### TASK GOAL
Report every line of the records below that contains the word "width".

### RECORDS TO PROCESS
_ _ _ _ _
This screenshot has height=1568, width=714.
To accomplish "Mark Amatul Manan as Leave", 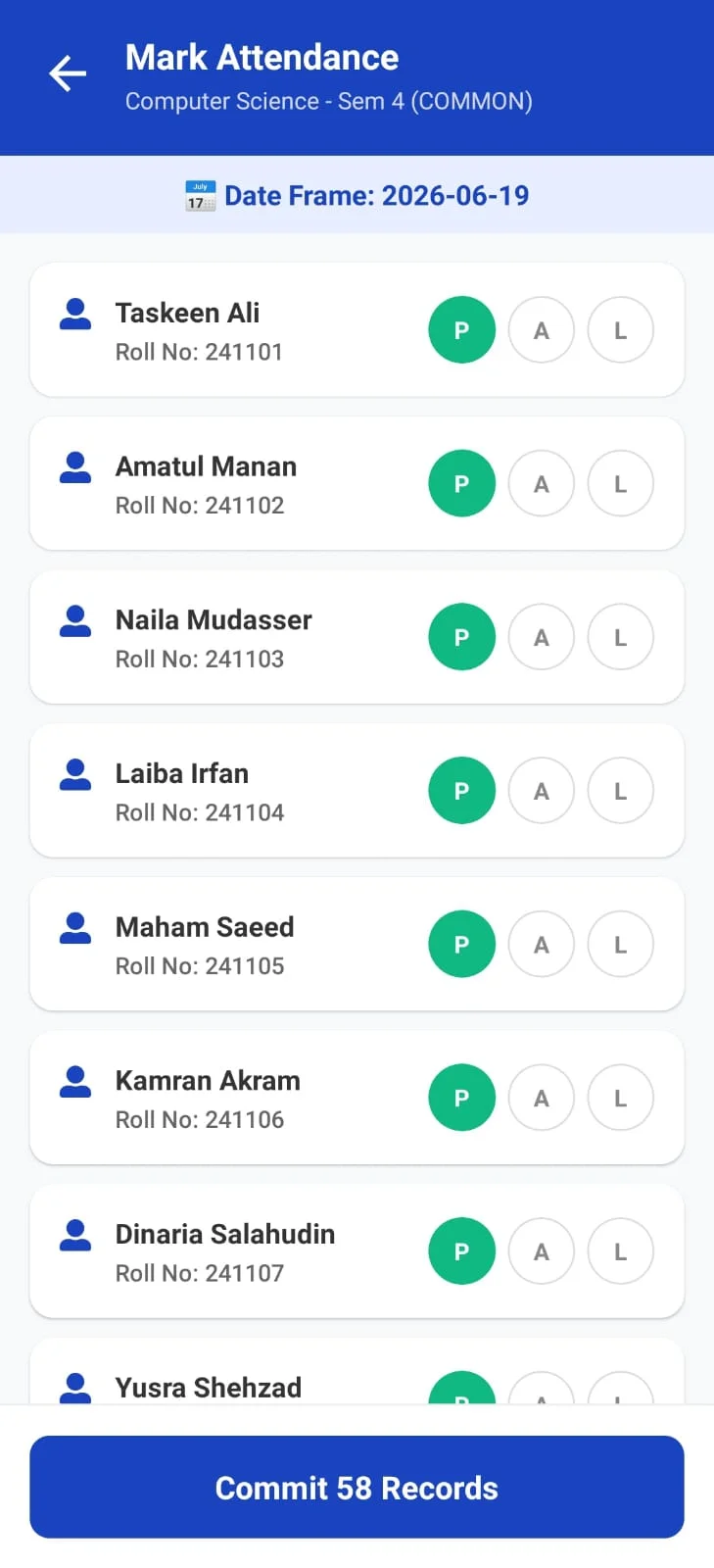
_ _ _ _ _
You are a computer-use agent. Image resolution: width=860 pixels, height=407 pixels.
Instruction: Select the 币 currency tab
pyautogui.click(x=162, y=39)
_ _ _ _ _
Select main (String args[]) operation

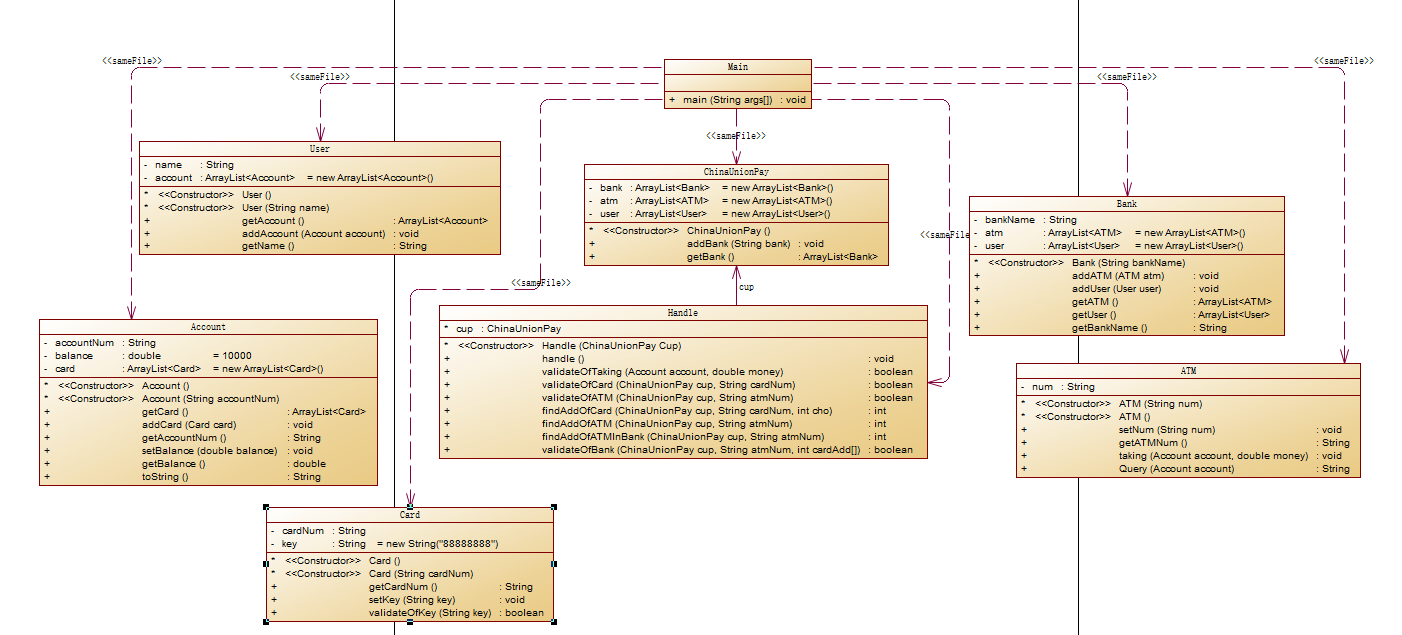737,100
_ _ _ _ _
### WRITTEN SOLUTION
This screenshot has height=1568, width=714.
You are a computer-use agent. Image resolution: width=860 pixels, height=407 pixels.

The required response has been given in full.